Segundo ele, uma carta de recomendação para a Funase, feita no dia 8 de março, foi entregue na quarta (10).
“Vimos a importância do início das investigações, a partir dos dados relatados, e solicitamos o afastamento temporário da diretora para termos uma apuração sem intervenções”, disse.
O presidente do conselho afirmou, ainda, que a corregedoria da Funase instaurou investigação. “E, agora, aguardaremos o desfecho destas investigações”, declarou
Após o repasse sobre o andamento das investigações, o conselho poderá tomar alguma atitude, de acordo com o presidente. “Poderemos traçar os possíveis encaminhamentos”, disse MacDouglas de Oliveira.
Comandos
Por meio de nota, a Funase informou que a denúncia sobre “a existência de comandos exercidos por internos sobre outros socioeducandos do Centro de Atendimento Socioeducativo (Case) Cabo de Santo Agostinho e de uma suposta conivência da gestão com esses fatos já se mostrou improcedente em diversas apurações da Corregedoria da instituição”.

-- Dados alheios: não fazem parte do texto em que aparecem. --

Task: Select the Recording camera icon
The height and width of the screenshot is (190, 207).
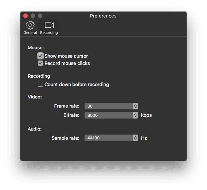Action: pyautogui.click(x=49, y=25)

A instituição disse, ainda, que o caso também “já foi averiguado por entidades como o Conselho Nacional do Ministério Público, em 2017, e o Comitê da Organização das Nações Unidas sobre os Direitos da Criança, em 2018”.

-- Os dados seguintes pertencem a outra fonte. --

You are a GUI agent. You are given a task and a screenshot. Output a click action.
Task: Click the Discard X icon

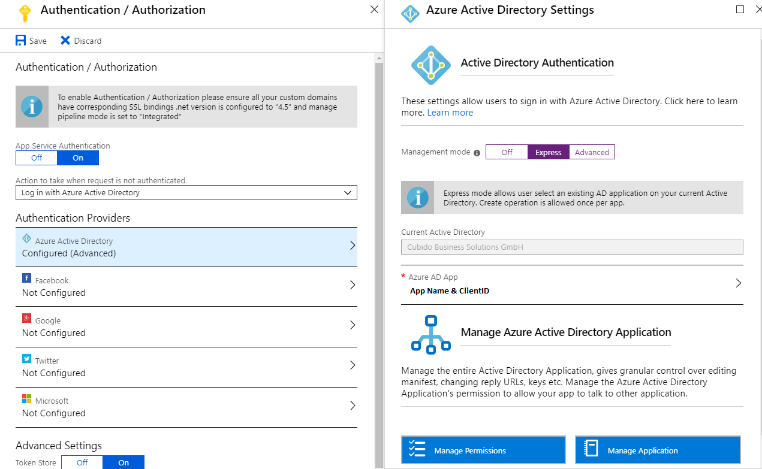tap(65, 41)

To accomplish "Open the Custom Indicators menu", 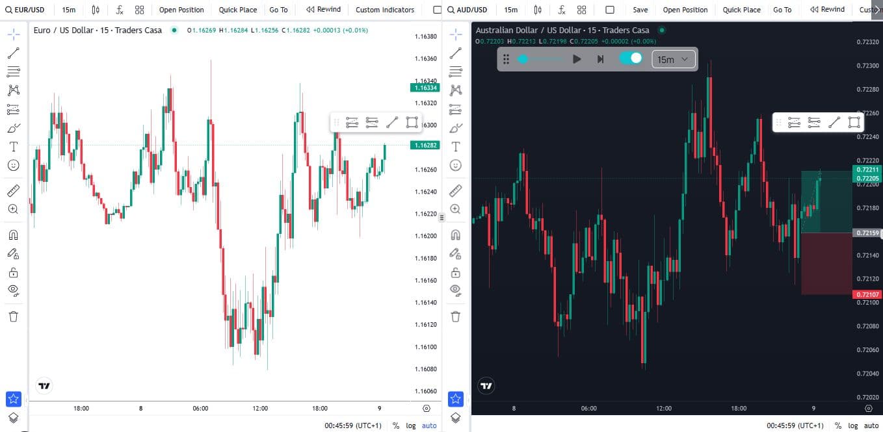I will point(385,10).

O comunicado enviado pela Funase também disse que inspeções “sistemáticas” são realizadas pela Vara Regional da Infância e Juventude do Cabo, pelo Ministério Público e pela Defensoria Pública estaduais, bem como por entidades da sociedade civil, como Gajop.
“Essa instituição realizou, de 2018 a 2020, dois projetos na área de direitos humanos dentro do Case Cabo, com pleno acesso a socioeducandos e funcionários, sem qualquer interferência da Funase, órgão aberto e disposto ao controle externo”, informou. Na nota, a instituição acrescentou que “o comando do Case Cabo está nas mãos de quem deve estar: o estado de Pernambuco. A gestão é feita pelos coordenadores da unidade, sem delegação a internos ou qualquer outra pessoa”.